Paromita Dubey: Fréchet Change Point Detection

Change point detection is a popular tool for identifying locations in a data sequence where an abrupt change occurs in the data distribution and has been widely studied for Euclidean data. Modern data very often is non-Euclidean, for example distribution valued data or network data. Change point detection is a challenging problem when the underlying data space is a metric space where one does not have basic algebraic operations like addition of the data points and scalar multiplication.

In this talk, I propose a method to infer the presence and location of change points in the distribution of a sequence of independent data taking values in a general metric space.

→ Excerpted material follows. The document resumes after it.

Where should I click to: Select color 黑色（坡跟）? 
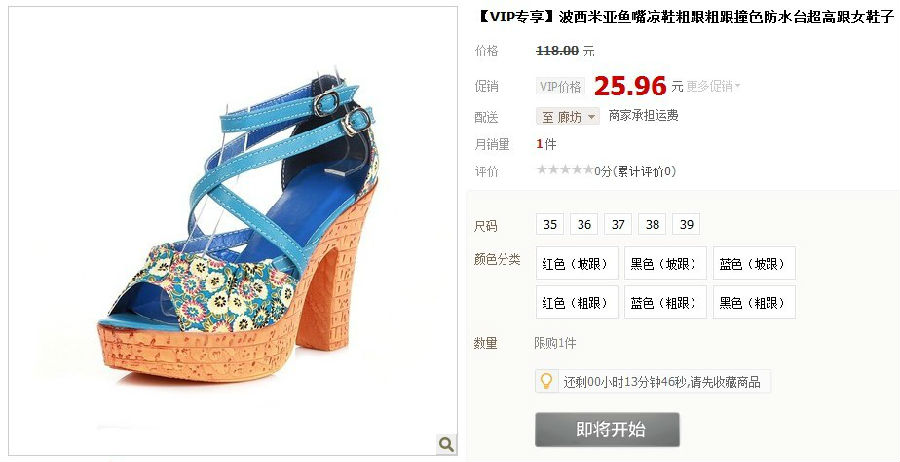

Change points are viewed as locations at which the distribution of the data sequence changes abruptly in terms of either its Fréchet mean or Fréchet variance or both. The proposed method is based on comparisons of Fréchet variances before and after putative change point locations. First, I will establish that under the null hypothesis of no change point the limit distribution of the proposed scan function is the square of a standardized Brownian Bridge.

It is well known that such convergence is rather slow in moderate to high dimensions. For more accurate results in finite sample applications, I will provide a theoretically justified bootstrap-based scheme for testing the presence of change points. Next, I will show that when a change point exists, (1) the proposed test is consistent under contiguous alternatives and (2) the estimated location of the change-point is consistent. All of the above results hold for a broad class of metric spaces under mild entropy conditions. Examples include the space of univariate probability distributions and the space of graph Laplacians for networks. I will illustrate the efficacy of the proposed approach in empirical studies and in real data applications with sequences of maternal fertility distributions. Finally, I will talk about some future extensions and other related research directions, for instance, when one has samples of dynamic metric space data. This talk is based on joint work with Prof. Hans-Georg Müller.